By the Court.—Judgment
and orders affirmed.
This opinion will not be
published. See Rule 809.23(1)(b)5, Stats.
[1] The complaint alleged that “Fenske states that she is the mother ... and that ... Howard believes he is the child's natural father, but he is not.” Howard testified that he believes he is the father. In this opinion we will refer to Fenske and Howard as the parents.
[2]
Section 906.06(2), Stats.,
provides:
Inquiry Into Validity of Verdict or Indictment. Upon an inquiry into the validity of a verdict or indictment, a juror may not testify as to any matter or statement occurring during the course of the jury's deliberations or to the effect of anything upon the juror's or any other juror's mind or emotions as influencing the juror to assent to or dissent from the verdict or indictment or concerning the juror's mental processes in connection therewith, except that a juror may testify on the question whether extraneous prejudicial information was improperly brought to the jury's attention or whether any outside influence was improperly brought to bear upon any juror. Nor may the juror's affidavit or evidence of any statement by the juror concerning a matter about which the juror would be precluded from testifying be received.

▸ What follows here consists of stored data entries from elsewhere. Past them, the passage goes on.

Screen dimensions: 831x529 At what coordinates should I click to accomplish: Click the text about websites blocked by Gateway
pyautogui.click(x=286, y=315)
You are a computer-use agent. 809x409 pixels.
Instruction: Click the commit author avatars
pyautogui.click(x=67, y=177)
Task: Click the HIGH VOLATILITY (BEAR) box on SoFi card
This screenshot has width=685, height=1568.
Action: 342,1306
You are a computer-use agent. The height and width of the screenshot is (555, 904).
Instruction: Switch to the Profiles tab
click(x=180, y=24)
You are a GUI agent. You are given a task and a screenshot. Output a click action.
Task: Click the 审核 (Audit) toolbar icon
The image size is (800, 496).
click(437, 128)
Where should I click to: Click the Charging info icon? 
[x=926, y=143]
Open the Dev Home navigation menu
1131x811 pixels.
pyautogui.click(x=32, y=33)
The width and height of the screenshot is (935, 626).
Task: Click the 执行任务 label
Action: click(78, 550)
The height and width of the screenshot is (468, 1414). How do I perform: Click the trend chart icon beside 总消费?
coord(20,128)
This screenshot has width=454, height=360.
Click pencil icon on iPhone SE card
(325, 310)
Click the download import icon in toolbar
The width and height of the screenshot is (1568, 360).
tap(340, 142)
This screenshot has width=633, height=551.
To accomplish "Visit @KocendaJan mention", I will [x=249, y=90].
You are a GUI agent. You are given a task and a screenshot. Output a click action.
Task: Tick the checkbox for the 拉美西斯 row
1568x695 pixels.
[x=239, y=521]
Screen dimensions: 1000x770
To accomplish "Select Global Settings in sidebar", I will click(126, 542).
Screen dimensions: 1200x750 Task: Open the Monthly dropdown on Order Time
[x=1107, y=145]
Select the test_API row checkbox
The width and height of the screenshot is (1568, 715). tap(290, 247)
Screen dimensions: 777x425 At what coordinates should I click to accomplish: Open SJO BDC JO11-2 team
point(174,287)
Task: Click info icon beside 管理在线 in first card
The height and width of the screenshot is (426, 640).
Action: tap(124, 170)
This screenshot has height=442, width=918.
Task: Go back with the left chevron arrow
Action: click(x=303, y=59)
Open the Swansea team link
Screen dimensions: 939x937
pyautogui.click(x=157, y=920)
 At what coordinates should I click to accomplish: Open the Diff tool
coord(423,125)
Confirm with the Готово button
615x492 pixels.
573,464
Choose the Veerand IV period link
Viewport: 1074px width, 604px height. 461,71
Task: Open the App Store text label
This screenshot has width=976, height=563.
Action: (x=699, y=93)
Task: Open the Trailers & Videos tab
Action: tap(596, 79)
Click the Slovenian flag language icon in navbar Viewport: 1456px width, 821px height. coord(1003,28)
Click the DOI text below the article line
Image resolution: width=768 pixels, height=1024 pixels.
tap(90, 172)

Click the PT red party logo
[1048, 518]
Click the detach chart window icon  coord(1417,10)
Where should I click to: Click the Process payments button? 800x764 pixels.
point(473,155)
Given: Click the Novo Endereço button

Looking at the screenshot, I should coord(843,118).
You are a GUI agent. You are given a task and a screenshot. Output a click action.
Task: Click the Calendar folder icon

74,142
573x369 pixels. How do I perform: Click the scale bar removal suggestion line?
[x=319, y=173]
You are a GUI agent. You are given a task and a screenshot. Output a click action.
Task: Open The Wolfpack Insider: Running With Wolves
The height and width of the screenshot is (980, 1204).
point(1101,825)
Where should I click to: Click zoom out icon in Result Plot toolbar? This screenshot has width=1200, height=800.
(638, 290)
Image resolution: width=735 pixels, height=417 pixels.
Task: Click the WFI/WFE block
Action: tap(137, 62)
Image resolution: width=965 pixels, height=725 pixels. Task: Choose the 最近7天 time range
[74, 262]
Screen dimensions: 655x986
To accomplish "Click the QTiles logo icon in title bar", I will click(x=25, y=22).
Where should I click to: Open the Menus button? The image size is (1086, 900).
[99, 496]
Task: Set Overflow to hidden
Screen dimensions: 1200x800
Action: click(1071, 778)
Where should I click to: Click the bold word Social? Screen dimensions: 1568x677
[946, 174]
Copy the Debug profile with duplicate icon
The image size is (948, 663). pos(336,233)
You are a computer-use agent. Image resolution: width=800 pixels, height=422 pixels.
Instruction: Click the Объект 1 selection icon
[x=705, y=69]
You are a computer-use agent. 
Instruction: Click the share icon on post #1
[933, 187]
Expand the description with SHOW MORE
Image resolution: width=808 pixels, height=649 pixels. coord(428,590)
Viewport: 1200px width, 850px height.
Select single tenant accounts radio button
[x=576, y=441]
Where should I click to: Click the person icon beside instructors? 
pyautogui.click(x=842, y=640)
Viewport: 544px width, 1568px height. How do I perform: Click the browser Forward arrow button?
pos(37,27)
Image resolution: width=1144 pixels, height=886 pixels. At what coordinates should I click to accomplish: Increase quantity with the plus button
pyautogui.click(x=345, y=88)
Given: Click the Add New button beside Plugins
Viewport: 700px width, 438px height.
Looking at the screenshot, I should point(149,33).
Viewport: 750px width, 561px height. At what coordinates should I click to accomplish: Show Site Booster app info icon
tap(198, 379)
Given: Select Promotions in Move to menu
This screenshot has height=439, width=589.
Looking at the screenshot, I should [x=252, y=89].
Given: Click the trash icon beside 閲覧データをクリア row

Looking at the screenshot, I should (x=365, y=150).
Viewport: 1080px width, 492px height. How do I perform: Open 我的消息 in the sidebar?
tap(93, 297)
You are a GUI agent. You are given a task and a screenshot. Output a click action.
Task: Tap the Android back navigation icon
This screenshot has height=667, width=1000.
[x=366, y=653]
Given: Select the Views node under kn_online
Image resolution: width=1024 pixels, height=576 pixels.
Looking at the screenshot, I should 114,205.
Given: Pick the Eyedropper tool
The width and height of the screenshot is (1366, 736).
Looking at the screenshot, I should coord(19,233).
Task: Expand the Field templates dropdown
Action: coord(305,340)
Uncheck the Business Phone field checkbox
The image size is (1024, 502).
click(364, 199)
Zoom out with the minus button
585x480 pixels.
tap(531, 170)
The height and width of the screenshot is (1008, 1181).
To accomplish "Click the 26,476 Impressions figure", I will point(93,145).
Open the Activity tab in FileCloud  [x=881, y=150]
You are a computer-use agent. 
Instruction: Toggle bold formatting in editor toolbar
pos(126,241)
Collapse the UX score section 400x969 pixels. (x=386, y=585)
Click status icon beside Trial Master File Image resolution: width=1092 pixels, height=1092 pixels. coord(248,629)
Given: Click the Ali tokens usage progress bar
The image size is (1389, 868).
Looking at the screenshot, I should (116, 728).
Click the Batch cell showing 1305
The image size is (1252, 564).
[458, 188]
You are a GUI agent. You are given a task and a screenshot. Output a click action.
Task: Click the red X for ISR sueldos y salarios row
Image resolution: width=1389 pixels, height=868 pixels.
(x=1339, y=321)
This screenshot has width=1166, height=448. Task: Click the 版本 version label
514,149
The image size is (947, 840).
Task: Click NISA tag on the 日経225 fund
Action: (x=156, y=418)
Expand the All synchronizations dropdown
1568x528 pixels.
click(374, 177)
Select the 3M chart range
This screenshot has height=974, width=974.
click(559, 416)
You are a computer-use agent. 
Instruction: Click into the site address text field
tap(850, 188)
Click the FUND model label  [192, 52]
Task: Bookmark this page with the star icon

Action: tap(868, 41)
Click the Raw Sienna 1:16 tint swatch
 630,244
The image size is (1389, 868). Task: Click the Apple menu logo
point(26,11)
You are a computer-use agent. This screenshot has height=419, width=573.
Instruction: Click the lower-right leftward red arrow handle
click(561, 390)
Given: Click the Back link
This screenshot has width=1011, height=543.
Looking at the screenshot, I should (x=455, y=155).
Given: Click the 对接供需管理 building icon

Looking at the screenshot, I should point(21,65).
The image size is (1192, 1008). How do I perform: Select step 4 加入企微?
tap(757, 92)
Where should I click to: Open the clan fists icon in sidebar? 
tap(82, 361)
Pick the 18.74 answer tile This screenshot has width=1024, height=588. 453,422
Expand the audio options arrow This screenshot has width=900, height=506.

[3] Howard also presents separate constitutional arguments for a new trial because of jury misconduct based on his sixth amendment rights to be present and have representation at all proceedings, and to be tried by a fair and impartial jury. As the supreme court explained in Eison, however, “[a]lthough the error of extraneous information in a criminal trial may implicate the defendant's constitutional rights, reversal is not mandated unless the error is prejudicial.” State v. Eison, 194 Wis.2d 160, 180 n.4, 533 N.W.2d 738, 746 n.4 (1995). Therefore, having concluded that the trial court correctly determined that the jury misconduct was not prejudicial, we need not address Howard's additional theories. See Gross v. Hoffman, 227 Wis. 296, 300, 277 N.W. 663, 665 (1938) (only dispositive issue need be addressed).
[5] Although Howard claimed that one of the officers prevented him from getting up to put on a shirt, the police denied his allegation, and the trial court believed the police testimony. Howard also testified that the police told him he would be arrested if he refused to answer their questions, but would be ordered into the district attorney's office on Monday if he answered their questions. The trial court found, however, that Howard's testimony in this regard was not credible.